----- Given data -----
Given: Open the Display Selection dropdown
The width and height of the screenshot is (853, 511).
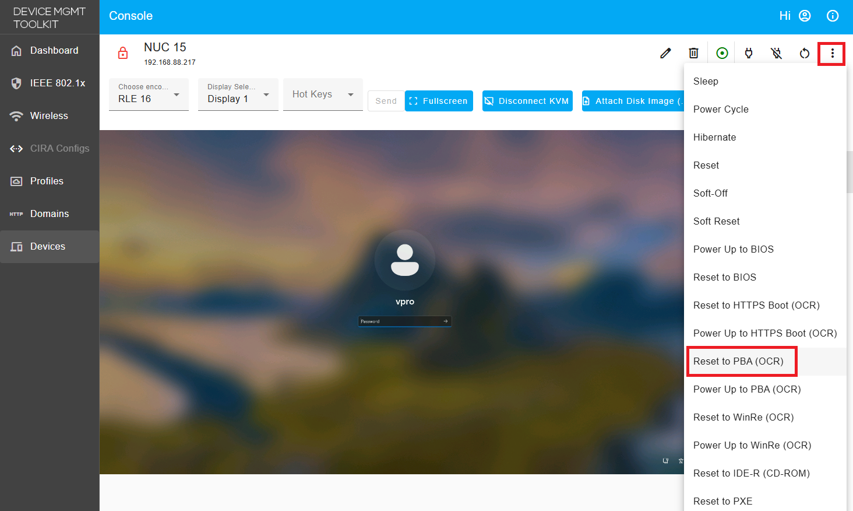Looking at the screenshot, I should point(238,95).
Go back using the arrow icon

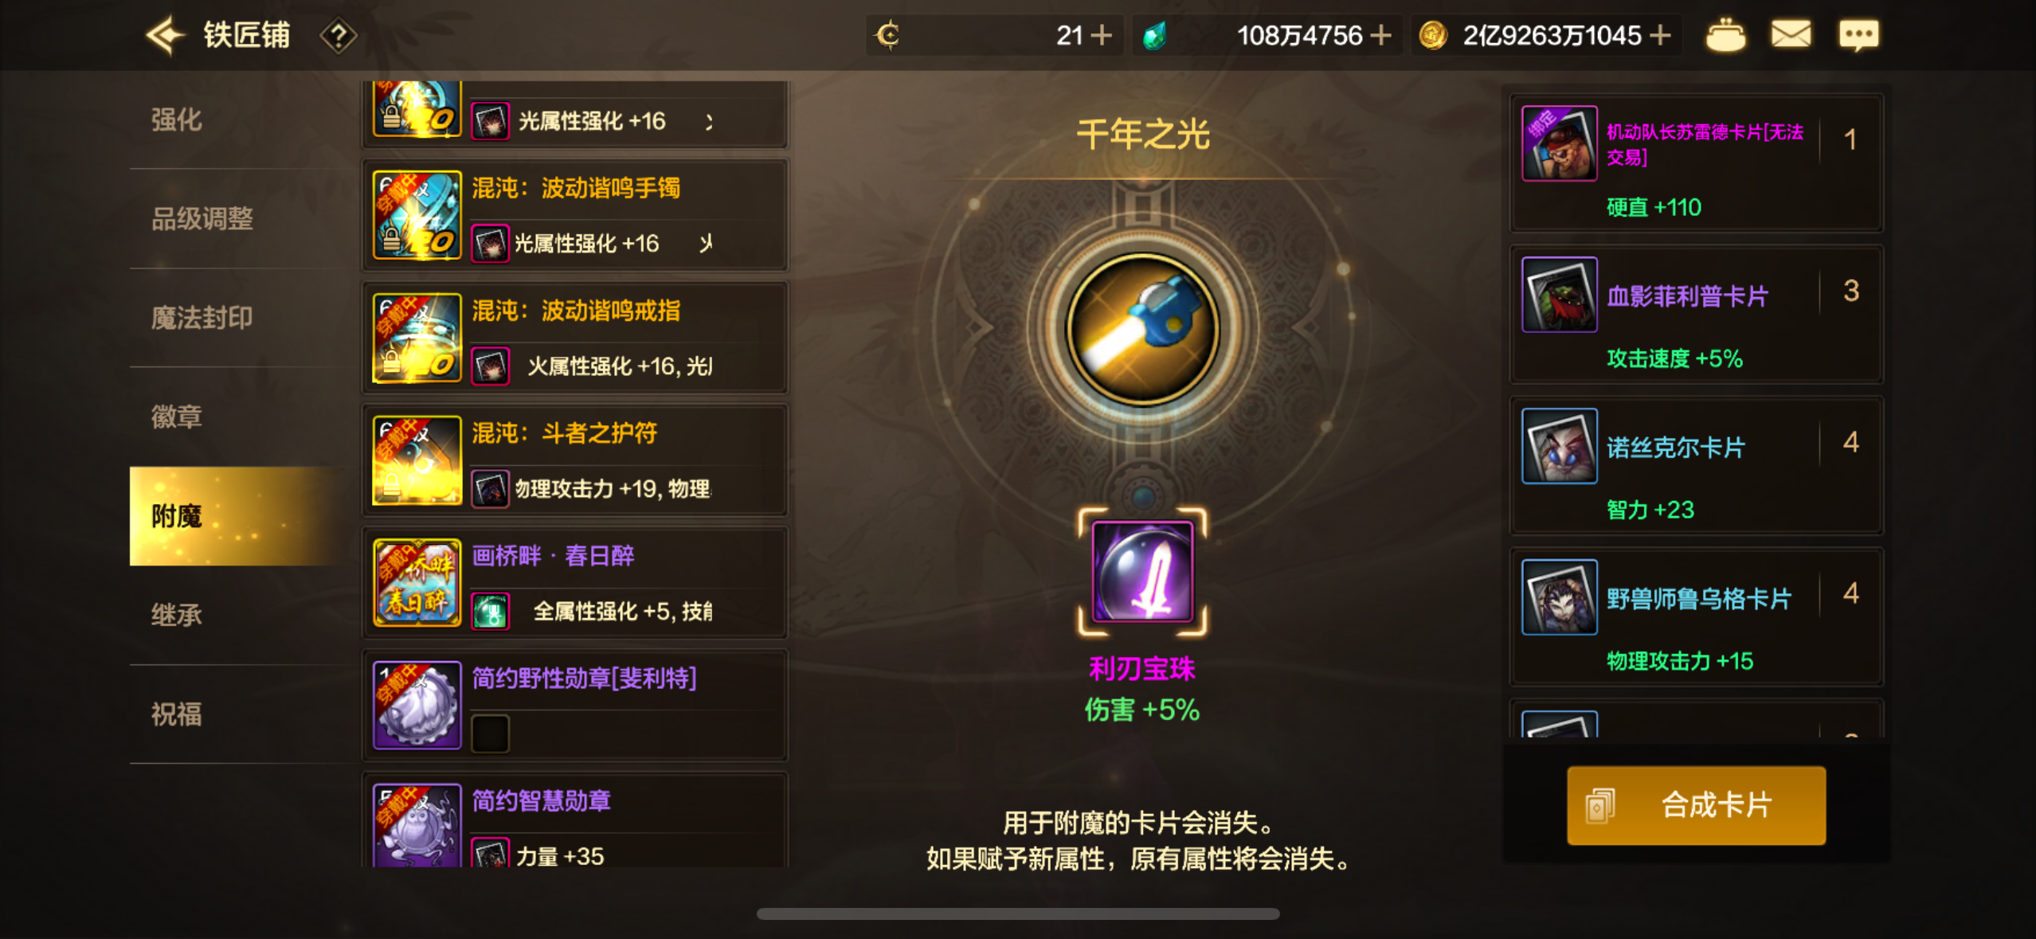click(x=165, y=35)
-----
**What to work on:** Rewrite all of the records with every occurrence of "dropdown" replaced by "drop-down list" and no other changes. Omit the pictures from the output.

**Correct response:**
Given: Open the Display Selection drop-down list
The width and height of the screenshot is (853, 511).
Looking at the screenshot, I should point(238,95).
Go back using the arrow icon

click(x=165, y=35)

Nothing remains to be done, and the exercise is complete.